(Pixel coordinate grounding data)
* * * *
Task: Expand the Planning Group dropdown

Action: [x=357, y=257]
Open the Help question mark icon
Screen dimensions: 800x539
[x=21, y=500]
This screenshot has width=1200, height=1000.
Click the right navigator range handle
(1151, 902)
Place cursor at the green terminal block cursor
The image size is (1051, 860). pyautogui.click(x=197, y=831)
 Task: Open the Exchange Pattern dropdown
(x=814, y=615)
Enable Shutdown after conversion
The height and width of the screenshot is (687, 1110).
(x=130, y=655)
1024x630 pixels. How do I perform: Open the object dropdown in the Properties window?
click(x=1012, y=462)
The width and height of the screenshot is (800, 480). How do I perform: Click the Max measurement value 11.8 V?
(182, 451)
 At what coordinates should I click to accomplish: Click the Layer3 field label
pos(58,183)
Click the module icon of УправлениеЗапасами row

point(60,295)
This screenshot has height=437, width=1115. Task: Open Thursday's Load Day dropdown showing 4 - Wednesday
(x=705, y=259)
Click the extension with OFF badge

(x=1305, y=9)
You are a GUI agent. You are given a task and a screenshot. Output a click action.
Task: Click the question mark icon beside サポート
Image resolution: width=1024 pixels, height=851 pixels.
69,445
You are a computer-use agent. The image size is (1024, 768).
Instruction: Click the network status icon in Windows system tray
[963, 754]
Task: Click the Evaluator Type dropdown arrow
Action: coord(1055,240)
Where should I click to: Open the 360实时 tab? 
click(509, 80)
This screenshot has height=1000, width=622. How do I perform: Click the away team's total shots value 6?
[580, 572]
* * * *
• [ASSIGNMENT]: Search the records line by line for the word "mark" and copy every line where it appears.

• [EXERCISE SOLUTION]:
Open the Help question mark icon
Task: Click the question mark icon beside サポート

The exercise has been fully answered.